Evangelical Christians today (who seem to have settled on a much more uniform opinion on the issue) often quote Psalm 139 as if it answers a question it wasn’t even being asked:

For You formed my inward parts;
You wove me in my mother’s womb.
I will give thanks to You,
For I am fearfully and wonderfully made.

(Psalm 139:13-14)

As Waltke points out, the writer here isn’t really spelling out at what time or place “life begins” (which is a misleading way to frame the personhood question in the first place). Taken in context, the writer of the psalm was marveling at the omniscience of Yahweh, who he believed could see everyone and everything before they even come into being. Reading the verses around it makes clear what he means to say. It is a poetic expression, as are the lines which follow:

My frame was not hidden from You,
When I was made in secret,
And skillfully wrought in the depths of the earth.
Your eyes have seen my unformed substance;
And in Your book were all written
The days that were ordained for me,
When as yet there was not one of them.

(Psalm 139:15-16)

No Christian interpreter today would be so literal as to argue this passage teaches that babies are built “in the depths of the earth,” since the language is clearly poetic. The purpose of the imagery is to express wonder at the omniscience of God, who sees what happens everywhere and to everyone before it even happens. Time would mean nothing for such a being. For Waltke, and for most Protestant thinkers at the time, the literary genre at play here made this passage the wrong place to look in order to answer the question of “when life begins.”

One more passage about abortion in the Bible must be noted before we can move on. In Numbers 5 we are told there are circumstances under which Yahweh actually instructed his people to perform an abortion. If a man suspected his wife of having slept with another man, he could take her to a priest, who would give her “bitter water” to drink and then perform a curse over her in order to induce a miscarriage. Whether or not this ritual ever accomplished its purpose is difficult to say, since the only ingredients spelled out in the text are water, dirt, and ink (and of course “a curse”). But the intent of the punishment is clear: For her alleged infidelity, the pregnancy should be terminated.

As it turns out, this is all the Bible has to say about abortion. I must say, it’s not at all what I expected to find when I first set out to discover what it says. It’s not at all what people around me think the Bible says about abortion.

The origins of the Pro-Life movement

So what changed? Absent a clear biblical prohibition of abortion, and in light of the ancient definition of life beginning at first breath, how did evangelical Christianity come to embrace the Catholic denunciation of abortion?
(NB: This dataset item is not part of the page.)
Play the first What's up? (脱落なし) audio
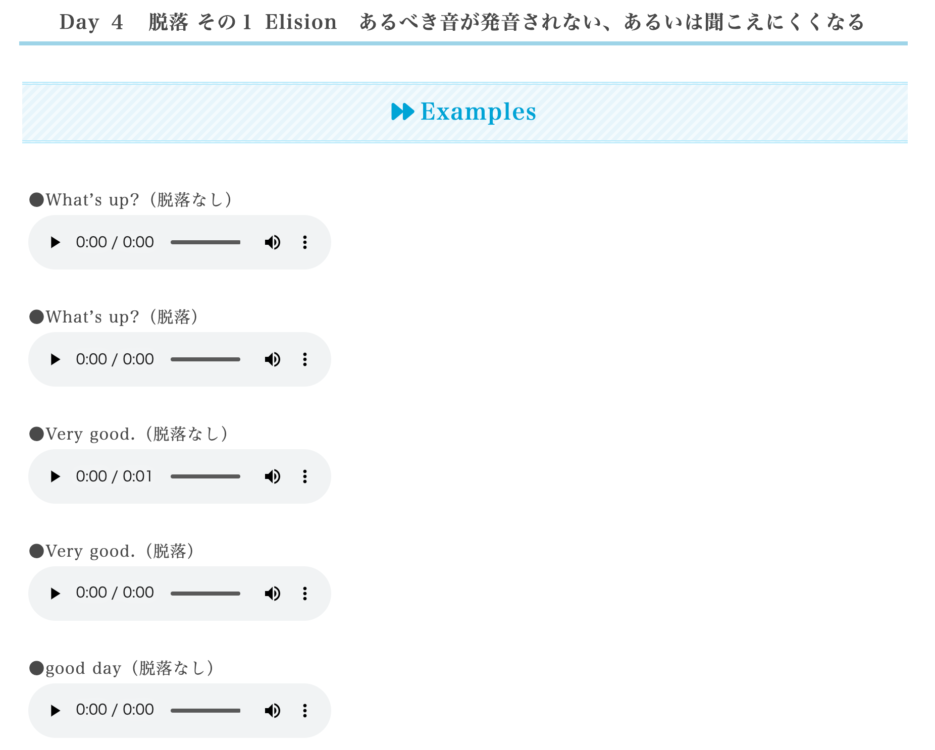Viewport: 935px width, 750px height. [55, 242]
Evangelical opposition to abortion was crafted by political operatives as a way to co-opt the Christian church into the Republican Party in order to save it from extinction after its landslide loss to Lyndon Johnson in 1964 (see map above).

Far too few people realize that the pro-life movement was essentially cobbled together by opportunists seizing upon a sudden voter vacuum in the Republican Party following the passage of the Civil Rights Act in the summer of 1964. They needed something to unify a group of people under one banner, and it took a decade and a half to make it happen, but they were eventually very successful. At first, they were stuck with appealing to the white Southern disgust toward federally mandated racial equality (“It should be decided by the states,” they argued). But shifts in U.S. population demanded a more broadly acceptable issue, something more noble and universally appealing to an increasingly diverse demographic landscape.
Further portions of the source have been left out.